→ Aufgabe A
Schreib bitte den Abschnitt von der ersten Datenzeile bis einschließlich der Zeile mit „coord(707,187)“ unverändert ab.

→ Ausgangstext
Ich hab noch nen Coolen link über Güterwirtschaft gefunden .

Gütertransport - Lexikon - Train Fever Community

Hier ist der Datenbutton versteckt.



			Dieser Inhalt steht nur eingeloggten Mitgliedern zur Verfügung.


----------



## Gamer090 (7. September 2014)

Wenn dies ein Sammelthread sein soll, dann bitte mehr Infos, ich liste dir mal auf was in einem Sammelthread rein sollte zu einem Spiel.



Entwickler/Publisher
Release Datum
Genre
Was kannst du im Spiel alles machen? Dies bitte ausführlich beschreiben und das bei allem was wichtig ist.
Artikel von PCGH wenn vorhanden.
Wo ist das Spiel verfügbar? Steam, Einzelhandel, etc.
Momentan habe ich keine Ahnung was das für ein Spiel genau ist und was ich da machen kann.


----------



## L1qu1dat0r (7. September 2014)

Da ich das Spiel auch erst seit Heute habe kann ich dir nicht auf alles eine Antwort geben.
Ich bin der Meinung das in einem Sammelthread das Wissen der _Community_ gesammelt wird ??
Einige Fackten kann ich noch zusammen Sammeln,aber nicht mehr Heute .


----------



## ParaD0x1 (8. September 2014)

KillerPfote schrieb:


> Da ich das Spiel auch erst seit Heute habe kann ich dir nicht auf alles eine Antwort geben.
> Ich bin der Meinung das in einem Sammelthread das Wissen der _Community_ gesammelt wird ??
> Einige Fackten kann ich noch zusammen Sammeln,aber nicht mehr Heute .


 
Geht ja auch nicht darum das du keine Erfahrung im Spiel hast, sondern das in einen "Sammelthread" der Startpost immer der sein sollte, wo man als erstes hinguckt, wenn man im Forum nach diesem Thema sucht 
Deswegen sollten da möglichst alle Informationen rund um TrainFever abgedeckt sein 

@btt: Sieht für mich nach einer interessanten Wirtschafts-Simulation aus, ist denke ich mal ein Kauf wert  ... Ich warte aber erstmal ab zu was sich das entwickelt


----------



## L1qu1dat0r (9. September 2014)

So ich hoffe das die Angaben einigermaßen über das Spiel informiert ,fals ich noch etwas vergessen habe könnt ihr mich drauf hinweisen.

→ Gegebene Daten
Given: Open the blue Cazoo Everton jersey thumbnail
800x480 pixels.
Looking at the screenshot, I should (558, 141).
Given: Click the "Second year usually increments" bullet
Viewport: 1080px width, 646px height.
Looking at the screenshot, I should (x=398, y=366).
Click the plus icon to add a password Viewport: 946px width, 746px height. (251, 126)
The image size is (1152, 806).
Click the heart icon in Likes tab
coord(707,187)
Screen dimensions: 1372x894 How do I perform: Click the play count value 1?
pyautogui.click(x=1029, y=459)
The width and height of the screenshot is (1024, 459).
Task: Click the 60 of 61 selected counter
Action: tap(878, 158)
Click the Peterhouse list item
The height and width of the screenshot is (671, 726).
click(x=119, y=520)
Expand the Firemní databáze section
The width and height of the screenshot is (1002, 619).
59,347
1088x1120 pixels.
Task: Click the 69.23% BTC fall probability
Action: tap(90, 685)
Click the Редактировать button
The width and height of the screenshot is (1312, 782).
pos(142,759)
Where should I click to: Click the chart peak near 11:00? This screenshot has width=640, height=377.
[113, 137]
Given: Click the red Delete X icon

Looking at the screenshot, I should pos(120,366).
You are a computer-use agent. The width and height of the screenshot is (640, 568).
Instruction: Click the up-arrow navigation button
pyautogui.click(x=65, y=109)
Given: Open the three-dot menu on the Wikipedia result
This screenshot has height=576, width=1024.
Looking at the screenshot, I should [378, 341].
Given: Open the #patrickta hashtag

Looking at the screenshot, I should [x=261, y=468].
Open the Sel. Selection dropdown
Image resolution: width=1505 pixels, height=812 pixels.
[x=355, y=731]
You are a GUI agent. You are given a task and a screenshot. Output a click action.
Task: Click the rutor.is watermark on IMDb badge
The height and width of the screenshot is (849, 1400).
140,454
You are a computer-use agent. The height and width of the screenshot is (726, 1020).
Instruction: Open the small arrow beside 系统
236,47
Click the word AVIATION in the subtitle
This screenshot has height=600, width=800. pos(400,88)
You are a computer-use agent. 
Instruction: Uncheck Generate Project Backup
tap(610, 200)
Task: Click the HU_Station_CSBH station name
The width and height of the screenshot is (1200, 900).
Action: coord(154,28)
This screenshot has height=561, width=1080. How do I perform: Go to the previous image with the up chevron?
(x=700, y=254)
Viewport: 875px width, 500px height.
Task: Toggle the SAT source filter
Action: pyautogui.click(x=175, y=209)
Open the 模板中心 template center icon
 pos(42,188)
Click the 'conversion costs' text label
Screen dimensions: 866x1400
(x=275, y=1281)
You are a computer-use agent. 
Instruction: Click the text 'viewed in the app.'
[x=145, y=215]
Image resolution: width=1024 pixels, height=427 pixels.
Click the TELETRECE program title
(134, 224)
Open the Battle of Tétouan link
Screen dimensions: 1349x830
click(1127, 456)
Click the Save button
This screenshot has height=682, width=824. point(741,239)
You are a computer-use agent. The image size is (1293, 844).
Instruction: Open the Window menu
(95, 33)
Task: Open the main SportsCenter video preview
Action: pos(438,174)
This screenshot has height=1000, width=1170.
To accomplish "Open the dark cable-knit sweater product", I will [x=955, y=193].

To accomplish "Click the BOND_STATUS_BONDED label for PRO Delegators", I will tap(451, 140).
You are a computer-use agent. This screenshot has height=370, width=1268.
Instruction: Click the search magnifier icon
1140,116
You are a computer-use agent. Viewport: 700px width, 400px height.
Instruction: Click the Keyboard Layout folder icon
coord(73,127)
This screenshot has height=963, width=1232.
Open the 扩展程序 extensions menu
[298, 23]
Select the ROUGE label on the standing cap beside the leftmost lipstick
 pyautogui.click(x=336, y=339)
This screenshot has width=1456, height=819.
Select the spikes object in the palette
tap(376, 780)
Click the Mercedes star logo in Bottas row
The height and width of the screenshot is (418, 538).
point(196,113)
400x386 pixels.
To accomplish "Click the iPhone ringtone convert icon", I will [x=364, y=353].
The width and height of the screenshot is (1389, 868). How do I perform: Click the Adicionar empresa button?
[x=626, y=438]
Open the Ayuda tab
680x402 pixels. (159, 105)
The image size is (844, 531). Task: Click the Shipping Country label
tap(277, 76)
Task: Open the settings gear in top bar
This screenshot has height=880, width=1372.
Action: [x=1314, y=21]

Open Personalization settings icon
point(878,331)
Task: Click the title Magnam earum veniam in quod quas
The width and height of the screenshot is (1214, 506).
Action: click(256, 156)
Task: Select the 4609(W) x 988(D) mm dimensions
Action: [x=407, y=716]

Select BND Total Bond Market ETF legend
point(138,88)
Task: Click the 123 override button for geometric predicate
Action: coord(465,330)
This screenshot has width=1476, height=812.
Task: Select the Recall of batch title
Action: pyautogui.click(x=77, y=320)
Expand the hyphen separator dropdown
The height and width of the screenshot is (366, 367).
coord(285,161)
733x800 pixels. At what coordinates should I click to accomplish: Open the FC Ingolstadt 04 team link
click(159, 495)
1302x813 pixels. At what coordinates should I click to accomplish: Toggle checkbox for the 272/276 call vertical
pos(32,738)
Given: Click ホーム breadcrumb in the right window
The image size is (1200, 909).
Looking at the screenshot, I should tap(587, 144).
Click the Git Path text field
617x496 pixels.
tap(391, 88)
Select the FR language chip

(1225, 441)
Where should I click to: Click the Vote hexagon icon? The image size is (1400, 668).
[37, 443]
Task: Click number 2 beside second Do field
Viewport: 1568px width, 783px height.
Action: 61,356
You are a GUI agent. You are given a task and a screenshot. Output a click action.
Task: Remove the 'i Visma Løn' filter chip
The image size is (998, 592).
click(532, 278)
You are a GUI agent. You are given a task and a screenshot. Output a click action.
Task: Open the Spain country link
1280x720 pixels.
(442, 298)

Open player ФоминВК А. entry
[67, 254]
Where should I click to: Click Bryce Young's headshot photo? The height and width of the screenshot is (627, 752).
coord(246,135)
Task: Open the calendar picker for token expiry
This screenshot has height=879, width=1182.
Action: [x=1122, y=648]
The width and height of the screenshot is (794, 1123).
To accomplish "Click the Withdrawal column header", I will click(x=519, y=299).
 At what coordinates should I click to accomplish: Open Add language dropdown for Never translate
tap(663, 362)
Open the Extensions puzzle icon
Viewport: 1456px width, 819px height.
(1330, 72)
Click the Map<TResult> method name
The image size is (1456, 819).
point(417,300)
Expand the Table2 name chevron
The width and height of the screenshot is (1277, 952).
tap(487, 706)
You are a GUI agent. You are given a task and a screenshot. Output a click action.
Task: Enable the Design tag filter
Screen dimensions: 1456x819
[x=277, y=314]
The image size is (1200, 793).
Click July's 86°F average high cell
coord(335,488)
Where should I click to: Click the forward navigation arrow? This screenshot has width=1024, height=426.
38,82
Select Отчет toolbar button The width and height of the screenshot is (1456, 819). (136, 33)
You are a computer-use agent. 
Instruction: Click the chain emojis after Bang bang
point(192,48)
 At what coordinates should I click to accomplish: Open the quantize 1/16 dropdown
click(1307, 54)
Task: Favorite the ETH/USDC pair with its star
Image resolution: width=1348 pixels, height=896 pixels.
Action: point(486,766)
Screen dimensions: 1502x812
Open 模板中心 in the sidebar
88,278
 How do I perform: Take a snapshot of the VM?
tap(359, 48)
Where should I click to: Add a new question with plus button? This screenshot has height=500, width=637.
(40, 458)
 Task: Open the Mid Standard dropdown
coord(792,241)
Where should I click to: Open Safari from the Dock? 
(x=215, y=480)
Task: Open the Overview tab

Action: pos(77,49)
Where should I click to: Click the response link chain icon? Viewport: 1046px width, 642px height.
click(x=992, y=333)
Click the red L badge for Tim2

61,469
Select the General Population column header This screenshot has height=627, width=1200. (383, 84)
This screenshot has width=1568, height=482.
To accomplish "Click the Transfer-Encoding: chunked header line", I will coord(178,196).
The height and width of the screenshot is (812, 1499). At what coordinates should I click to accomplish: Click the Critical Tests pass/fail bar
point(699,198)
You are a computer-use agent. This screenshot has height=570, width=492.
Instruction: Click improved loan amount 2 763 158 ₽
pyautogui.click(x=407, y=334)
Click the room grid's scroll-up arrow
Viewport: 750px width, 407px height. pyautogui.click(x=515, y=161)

→ Aufgabe B
Führe den Forenthread über Train Fever im Anschluss an seinen letzten Satz weiter.

→ Endergebnis A
Given: Open the blue Cazoo Everton jersey thumbnail
800x480 pixels.
Looking at the screenshot, I should (558, 141).
Given: Click the "Second year usually increments" bullet
Viewport: 1080px width, 646px height.
Looking at the screenshot, I should (x=398, y=366).
Click the plus icon to add a password Viewport: 946px width, 746px height. (251, 126)
The image size is (1152, 806).
Click the heart icon in Likes tab
coord(707,187)

→ Endergebnis B
MFG


----------



## Gamer090 (9. September 2014)

So passt es  Das Spiel scheint interessant zu sein aber Steam mag ich nicht.


----------



## L1qu1dat0r (9. September 2014)

Als Half Life 2 rauskam musste man das Game über Steam Instalieren das hatte mich echt an.
Da wir keine Flatrate hatten und nur ein Modem.
Mittlerweile hab ich um die 100 Games auf Steam.Ist echt nicht so schlimm.
Wenn du es instaliert hast kannst du auch im Offlinemodus Spielen.

PS.:Ich mag Facebook nicht.


----------



## Schmidde (9. September 2014)

Das passiert wenn man zu doof ist den Zug richtig zusammen zu stellen 



			Dieser Inhalt steht nur eingeloggten Mitgliedern zur Verfügung.
        



Bahnhofseinfahrt mit Panorama



			Dieser Inhalt steht nur eingeloggten Mitgliedern zur Verfügung.


----------



## L1qu1dat0r (9. September 2014)

Aber er Fährt ja...
Kannst du im Depot ändern,über jedem Wagong ist ein x damit löscht du sie, kostet allerdings ein bischen Geld .

Bzw. du kannst die position der Wagongs mit den Pfeilen nach oben oder unten veränder.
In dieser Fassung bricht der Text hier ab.